- [WORK ITEM]
Here are the records. Print them all exactly.
═════ INPUT MATERIAL
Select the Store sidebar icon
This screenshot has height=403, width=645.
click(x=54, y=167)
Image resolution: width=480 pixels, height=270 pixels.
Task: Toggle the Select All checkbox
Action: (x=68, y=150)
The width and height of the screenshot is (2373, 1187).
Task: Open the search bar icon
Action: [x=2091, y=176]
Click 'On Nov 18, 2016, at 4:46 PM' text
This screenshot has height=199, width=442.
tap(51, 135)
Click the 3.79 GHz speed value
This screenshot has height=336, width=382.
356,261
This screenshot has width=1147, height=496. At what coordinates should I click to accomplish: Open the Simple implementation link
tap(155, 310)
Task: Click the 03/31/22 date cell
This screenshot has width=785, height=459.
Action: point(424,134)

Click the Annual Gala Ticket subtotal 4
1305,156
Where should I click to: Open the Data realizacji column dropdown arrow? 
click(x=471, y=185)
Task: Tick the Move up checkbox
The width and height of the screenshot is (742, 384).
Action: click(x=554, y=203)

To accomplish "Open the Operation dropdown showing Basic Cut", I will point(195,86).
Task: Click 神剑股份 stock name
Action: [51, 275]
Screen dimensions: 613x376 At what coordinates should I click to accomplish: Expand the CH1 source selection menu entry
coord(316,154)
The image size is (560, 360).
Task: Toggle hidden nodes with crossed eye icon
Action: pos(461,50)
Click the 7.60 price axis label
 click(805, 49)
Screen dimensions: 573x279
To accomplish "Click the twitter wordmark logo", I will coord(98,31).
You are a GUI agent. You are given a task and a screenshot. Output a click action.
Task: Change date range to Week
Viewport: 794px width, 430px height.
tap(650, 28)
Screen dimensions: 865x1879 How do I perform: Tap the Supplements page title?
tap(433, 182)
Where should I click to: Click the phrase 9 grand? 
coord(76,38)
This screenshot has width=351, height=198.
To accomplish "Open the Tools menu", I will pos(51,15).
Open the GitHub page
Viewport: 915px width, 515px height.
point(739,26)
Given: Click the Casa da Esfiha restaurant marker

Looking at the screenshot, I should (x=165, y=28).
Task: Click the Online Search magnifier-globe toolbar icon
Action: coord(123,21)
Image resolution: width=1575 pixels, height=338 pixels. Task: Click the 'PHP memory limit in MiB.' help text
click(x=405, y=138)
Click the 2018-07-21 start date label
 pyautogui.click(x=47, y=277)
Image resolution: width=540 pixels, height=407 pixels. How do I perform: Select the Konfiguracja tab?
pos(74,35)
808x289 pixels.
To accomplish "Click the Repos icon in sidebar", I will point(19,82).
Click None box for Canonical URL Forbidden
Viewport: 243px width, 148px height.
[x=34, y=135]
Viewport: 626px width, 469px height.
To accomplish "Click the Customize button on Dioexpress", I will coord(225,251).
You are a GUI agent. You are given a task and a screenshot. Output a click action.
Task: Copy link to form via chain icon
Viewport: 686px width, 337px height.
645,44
══════════
- [TASK RESPONSE]
Select the Store sidebar icon
This screenshot has height=403, width=645.
click(x=54, y=167)
Image resolution: width=480 pixels, height=270 pixels.
Task: Toggle the Select All checkbox
Action: (x=68, y=150)
The width and height of the screenshot is (2373, 1187).
Task: Open the search bar icon
Action: [x=2091, y=176]
Click 'On Nov 18, 2016, at 4:46 PM' text
This screenshot has height=199, width=442.
tap(51, 135)
Click the 3.79 GHz speed value
This screenshot has height=336, width=382.
356,261
This screenshot has width=1147, height=496. At what coordinates should I click to accomplish: Open the Simple implementation link
tap(155, 310)
Task: Click the 03/31/22 date cell
This screenshot has width=785, height=459.
Action: point(424,134)

Click the Annual Gala Ticket subtotal 4
1305,156
Where should I click to: Open the Data realizacji column dropdown arrow? 
click(x=471, y=185)
Task: Tick the Move up checkbox
The width and height of the screenshot is (742, 384).
Action: click(x=554, y=203)

To accomplish "Open the Operation dropdown showing Basic Cut", I will point(195,86).
Task: Click 神剑股份 stock name
Action: [51, 275]
Screen dimensions: 613x376 At what coordinates should I click to accomplish: Expand the CH1 source selection menu entry
coord(316,154)
The image size is (560, 360).
Task: Toggle hidden nodes with crossed eye icon
Action: pos(461,50)
Click the 7.60 price axis label
 click(805, 49)
Screen dimensions: 573x279
To accomplish "Click the twitter wordmark logo", I will coord(98,31).
You are a GUI agent. You are given a task and a screenshot. Output a click action.
Task: Change date range to Week
Viewport: 794px width, 430px height.
tap(650, 28)
Screen dimensions: 865x1879 How do I perform: Tap the Supplements page title?
tap(433, 182)
Where should I click to: Click the phrase 9 grand? 
coord(76,38)
This screenshot has width=351, height=198.
To accomplish "Open the Tools menu", I will pos(51,15).
Open the GitHub page
Viewport: 915px width, 515px height.
point(739,26)
Given: Click the Casa da Esfiha restaurant marker

Looking at the screenshot, I should (x=165, y=28).
Task: Click the Online Search magnifier-globe toolbar icon
Action: coord(123,21)
Image resolution: width=1575 pixels, height=338 pixels. Task: Click the 'PHP memory limit in MiB.' help text
click(x=405, y=138)
Click the 2018-07-21 start date label
 pyautogui.click(x=47, y=277)
Image resolution: width=540 pixels, height=407 pixels. How do I perform: Select the Konfiguracja tab?
pos(74,35)
808x289 pixels.
To accomplish "Click the Repos icon in sidebar", I will point(19,82).
Click None box for Canonical URL Forbidden
Viewport: 243px width, 148px height.
[x=34, y=135]
Viewport: 626px width, 469px height.
To accomplish "Click the Customize button on Dioexpress", I will coord(225,251).
You are a GUI agent. You are given a task and a screenshot. Output a click action.
Task: Copy link to form via chain icon
Viewport: 686px width, 337px height.
645,44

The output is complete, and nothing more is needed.